Stoddart, 74, a chemistry professor at Northwestern University in Evanston, Ill., has already developed a molecule-based computer chip with 20 kB memory. Researchers believe chips so small may revolutionize computer technology the way silicon-based transistors once did.

Feringa, a professor of organic chemistry at the University of Groningen, the Netherlands, leads a research group that in 2011 built a ‘‘nanocar,’’ a minuscule vehicle with four molecular motors as wheels.

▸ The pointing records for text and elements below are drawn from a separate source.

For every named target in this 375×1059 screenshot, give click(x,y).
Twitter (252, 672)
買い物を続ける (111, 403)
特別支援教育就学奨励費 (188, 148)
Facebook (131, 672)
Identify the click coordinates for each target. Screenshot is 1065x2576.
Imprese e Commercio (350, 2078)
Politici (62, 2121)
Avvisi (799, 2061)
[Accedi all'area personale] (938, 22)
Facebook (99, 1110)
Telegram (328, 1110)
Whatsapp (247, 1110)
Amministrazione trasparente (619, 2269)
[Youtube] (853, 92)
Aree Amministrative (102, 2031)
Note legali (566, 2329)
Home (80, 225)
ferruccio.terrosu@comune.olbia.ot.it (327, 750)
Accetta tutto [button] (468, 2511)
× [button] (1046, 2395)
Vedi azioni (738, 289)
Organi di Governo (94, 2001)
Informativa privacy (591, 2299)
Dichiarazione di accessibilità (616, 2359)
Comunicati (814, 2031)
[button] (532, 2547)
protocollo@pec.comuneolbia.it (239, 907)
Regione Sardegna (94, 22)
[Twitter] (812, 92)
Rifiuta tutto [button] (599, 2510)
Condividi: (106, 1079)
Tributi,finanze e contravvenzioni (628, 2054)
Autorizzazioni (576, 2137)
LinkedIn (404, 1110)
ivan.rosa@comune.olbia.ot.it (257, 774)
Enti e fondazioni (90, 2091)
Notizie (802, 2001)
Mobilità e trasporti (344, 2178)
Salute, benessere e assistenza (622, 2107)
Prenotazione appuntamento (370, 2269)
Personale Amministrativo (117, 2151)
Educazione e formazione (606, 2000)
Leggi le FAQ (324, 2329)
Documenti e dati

Sauvage is professor emeritus at the University of Strasbourg and director of research emeritus at France’s National Center for Scientific Research.

The academy said the laureates’ work has inspired other researchers to build increasingly advanced molecular machinery, including a robot that can grasp and connect amino acids, the building blocks of proteins. Researchers are also hoping to develop a new kind of battery using this technology.

‘‘I feel a little bit like the Wright brothers, who were flying 100 years ago for the first time and then people were saying ‘why do we need a flying machine?’ ’’ Feringa, 65, told reporters in Stockholm by phone. ‘‘And now we have a Boeing 747 and an Airbus. So that is a bit how I feel.’’

Speaking to French TV channel itele, Sauvage, 71, called the news a memorable moment and a big surprise.

‘‘I have won many prizes, but the Nobel Prize is something very special. It’s the most prestigious prize, the one most scientists don’t even dare to dream of in their wildest dreams,’’ he said.

Stoddart said the award recognized ‘‘blue sky’’ fundamental research and that no big applications are expected anytime soon.